▶ [Page text]:
________________________
Kerry James Marshall, Voyager, 1992

Kerry James Marshall, Voyager, 1992, acrylic and collage on canvas, Corcoran Collection (Gift of the Women’s Committee of the Corcoran Gallery of Art), 2014.79.52

Observation and Discussion

  1. There are many symbolic details in this painting. Ask students to identify at least four details that stand out. What do these details suggest about this voyage?
  2. Some details, such as the geometric drawing on the sail, and the number 7 floating beside it, are references to symbols in Vodou, a religion practiced in Haitian communities. Discuss as a class: Why might the artist have included these details in this painting? What impact would it have to use symbols only certain groups would understand?


This painting is a reference to the Wanderer, a slave ship that transported individuals from West Africa to the United States in 1858—after the practice of the transatlantic slave trade had been legally banned.

Have students do some research on the itinerary and fate of the Wanderer, using NEH’s Slave Voyages Project database.

  1. Explore the map charting the volume and direction of the transatlantic slave trade from African regions to the Americas. What conclusions can you draw about the development of Black communities in the Americas from looking at this map?
  2. In the People of the Atlantic Slave Trade database, students should enter Wanderer in the ship name field of the Itinerary dropdown. What information can you gather about the individuals aboard the ship?
________________________
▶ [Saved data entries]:

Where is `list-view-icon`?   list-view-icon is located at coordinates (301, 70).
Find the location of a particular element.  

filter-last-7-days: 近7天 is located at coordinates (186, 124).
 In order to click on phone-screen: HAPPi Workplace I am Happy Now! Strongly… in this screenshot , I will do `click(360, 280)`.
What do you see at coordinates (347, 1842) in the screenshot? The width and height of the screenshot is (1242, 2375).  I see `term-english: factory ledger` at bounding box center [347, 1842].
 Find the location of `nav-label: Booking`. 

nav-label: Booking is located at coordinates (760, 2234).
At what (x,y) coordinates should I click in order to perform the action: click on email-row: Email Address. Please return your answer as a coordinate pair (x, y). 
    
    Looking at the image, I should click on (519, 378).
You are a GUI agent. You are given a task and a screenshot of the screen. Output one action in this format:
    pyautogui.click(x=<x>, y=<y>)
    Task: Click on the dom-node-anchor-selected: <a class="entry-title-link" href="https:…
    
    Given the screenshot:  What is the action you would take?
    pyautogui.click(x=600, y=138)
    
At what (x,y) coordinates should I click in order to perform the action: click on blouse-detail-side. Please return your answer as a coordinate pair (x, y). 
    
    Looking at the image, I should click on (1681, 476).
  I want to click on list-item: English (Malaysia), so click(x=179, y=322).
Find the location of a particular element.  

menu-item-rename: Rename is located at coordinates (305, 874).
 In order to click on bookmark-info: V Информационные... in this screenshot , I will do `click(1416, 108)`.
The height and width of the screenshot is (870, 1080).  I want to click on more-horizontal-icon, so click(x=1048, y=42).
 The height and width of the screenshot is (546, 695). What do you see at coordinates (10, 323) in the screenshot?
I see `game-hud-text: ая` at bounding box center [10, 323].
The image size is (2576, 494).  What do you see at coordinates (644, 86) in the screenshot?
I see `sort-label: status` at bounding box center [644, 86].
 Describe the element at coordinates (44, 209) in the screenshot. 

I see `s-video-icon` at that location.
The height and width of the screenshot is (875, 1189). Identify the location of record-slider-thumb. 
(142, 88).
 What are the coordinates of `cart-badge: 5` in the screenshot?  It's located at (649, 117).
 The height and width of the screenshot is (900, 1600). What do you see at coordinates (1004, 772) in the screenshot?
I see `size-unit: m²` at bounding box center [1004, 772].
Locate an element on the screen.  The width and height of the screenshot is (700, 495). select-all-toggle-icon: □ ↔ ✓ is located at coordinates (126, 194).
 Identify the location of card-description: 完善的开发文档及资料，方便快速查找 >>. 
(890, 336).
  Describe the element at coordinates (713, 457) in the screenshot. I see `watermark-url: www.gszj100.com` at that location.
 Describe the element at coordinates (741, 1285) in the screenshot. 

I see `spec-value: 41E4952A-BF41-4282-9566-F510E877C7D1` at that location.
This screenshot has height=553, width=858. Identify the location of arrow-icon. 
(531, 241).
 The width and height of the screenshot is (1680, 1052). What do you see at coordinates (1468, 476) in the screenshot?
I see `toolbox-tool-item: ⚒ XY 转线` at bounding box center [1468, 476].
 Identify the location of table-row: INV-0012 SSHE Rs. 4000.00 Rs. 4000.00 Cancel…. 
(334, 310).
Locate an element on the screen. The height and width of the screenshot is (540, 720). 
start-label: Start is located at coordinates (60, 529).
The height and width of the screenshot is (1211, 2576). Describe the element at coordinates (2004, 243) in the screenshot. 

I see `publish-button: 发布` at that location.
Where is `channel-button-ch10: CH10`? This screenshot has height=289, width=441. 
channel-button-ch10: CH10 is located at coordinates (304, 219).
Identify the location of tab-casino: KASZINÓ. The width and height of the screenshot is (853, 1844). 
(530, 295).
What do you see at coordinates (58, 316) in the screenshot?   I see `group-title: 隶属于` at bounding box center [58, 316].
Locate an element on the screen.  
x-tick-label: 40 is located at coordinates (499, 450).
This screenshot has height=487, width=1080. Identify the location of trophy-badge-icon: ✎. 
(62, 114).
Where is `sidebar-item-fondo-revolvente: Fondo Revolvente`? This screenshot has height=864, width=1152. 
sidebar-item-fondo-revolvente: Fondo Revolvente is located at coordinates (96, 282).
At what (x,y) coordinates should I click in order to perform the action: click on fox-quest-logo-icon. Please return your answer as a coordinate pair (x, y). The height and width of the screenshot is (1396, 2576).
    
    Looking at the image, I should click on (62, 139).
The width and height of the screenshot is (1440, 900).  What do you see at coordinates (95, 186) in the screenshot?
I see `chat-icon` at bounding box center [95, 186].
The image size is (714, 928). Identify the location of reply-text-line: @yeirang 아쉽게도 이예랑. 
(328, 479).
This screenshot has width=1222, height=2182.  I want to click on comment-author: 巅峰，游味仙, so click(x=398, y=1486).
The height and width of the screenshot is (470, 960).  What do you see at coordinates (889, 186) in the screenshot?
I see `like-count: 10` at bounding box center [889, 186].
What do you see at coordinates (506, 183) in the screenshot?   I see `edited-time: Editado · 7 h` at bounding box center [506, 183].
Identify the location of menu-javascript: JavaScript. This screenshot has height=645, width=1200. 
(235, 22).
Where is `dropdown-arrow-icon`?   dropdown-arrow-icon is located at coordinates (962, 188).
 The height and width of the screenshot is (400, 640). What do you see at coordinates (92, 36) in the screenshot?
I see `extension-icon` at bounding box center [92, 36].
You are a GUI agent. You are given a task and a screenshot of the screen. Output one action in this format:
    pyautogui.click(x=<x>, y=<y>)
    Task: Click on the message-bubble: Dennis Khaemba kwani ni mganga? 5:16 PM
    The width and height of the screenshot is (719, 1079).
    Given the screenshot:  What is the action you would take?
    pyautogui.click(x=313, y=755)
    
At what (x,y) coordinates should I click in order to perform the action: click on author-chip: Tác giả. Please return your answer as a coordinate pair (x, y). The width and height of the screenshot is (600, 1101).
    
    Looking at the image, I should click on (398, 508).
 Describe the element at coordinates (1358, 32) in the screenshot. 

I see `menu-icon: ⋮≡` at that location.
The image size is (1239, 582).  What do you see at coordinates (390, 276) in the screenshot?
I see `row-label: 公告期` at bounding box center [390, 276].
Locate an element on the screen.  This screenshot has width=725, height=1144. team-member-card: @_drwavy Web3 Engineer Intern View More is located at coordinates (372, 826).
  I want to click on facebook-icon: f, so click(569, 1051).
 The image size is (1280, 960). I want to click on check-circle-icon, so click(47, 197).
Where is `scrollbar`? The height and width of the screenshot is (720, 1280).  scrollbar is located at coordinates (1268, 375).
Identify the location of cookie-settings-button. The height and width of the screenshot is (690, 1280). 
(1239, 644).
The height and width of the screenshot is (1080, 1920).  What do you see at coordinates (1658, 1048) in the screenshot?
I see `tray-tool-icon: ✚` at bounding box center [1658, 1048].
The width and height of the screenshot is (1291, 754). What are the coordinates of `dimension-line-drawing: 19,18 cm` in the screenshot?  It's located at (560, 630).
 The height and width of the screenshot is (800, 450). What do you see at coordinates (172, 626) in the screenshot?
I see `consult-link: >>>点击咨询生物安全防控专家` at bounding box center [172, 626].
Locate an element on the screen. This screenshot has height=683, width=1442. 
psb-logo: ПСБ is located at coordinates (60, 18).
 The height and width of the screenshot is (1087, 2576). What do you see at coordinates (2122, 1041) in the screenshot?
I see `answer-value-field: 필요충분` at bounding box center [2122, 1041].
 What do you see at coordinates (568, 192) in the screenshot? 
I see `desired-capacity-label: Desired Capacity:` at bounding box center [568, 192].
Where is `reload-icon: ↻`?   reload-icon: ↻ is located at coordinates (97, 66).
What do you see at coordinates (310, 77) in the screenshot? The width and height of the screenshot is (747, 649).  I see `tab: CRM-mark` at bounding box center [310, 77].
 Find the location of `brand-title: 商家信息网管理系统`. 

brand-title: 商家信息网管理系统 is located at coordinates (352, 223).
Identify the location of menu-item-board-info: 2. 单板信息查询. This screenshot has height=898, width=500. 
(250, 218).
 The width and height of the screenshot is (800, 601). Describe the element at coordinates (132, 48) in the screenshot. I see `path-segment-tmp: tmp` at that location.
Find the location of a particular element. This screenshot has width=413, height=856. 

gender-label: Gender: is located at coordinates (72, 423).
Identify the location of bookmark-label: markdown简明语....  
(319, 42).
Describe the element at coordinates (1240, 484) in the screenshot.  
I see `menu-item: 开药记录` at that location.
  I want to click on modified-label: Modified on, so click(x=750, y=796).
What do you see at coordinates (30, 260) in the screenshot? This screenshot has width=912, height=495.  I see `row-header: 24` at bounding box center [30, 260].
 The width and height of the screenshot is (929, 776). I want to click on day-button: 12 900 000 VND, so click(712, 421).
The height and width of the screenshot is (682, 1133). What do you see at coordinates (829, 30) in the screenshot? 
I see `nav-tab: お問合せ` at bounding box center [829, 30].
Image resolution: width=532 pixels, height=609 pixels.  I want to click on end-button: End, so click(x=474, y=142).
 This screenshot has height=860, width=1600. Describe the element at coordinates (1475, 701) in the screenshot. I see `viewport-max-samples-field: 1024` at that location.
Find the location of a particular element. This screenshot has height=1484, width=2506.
________________________
▶ [Task directions]:
Extend the text on Kerry James Marshall's Voyager, picking up right after its final sentence. The saved data entries are separate items, apart from the text on Kerry James Marshall's Voyager.

▶ [Answer box]:
  3. In the same People of the Atlantic Slave Trade database, students should explore a variety of disembarkation ports in North America, the Caribbean, and Brazil (under the Itinerary dropdown). What observations can you make about captives’ fates based on the locations where they ended up?

Students can extend this exercise to consider:

  • the further relocation of individuals from the original point of disembarkation to other states or countries. Use the Inter-American database.
  • the varying fates of slave voyages. Under the Trans-Atlantic Slave Trade dropdown, students can search voyages based on outcomes—successful insurrections, thwarted insurrections, ships attacked from shore, etc.

What new insights can you share about the evolution of the slave trade? How do these new understandings influence your interpretation of Marshall’s painting?


  • How does this painting compare to Aaron Douglas’s Into Bondage? Consider the historical context of each painting’s creation, in the early 20th century vs. the late 20th century. What feelings does each painting evoke? Which do you find more powerful and why?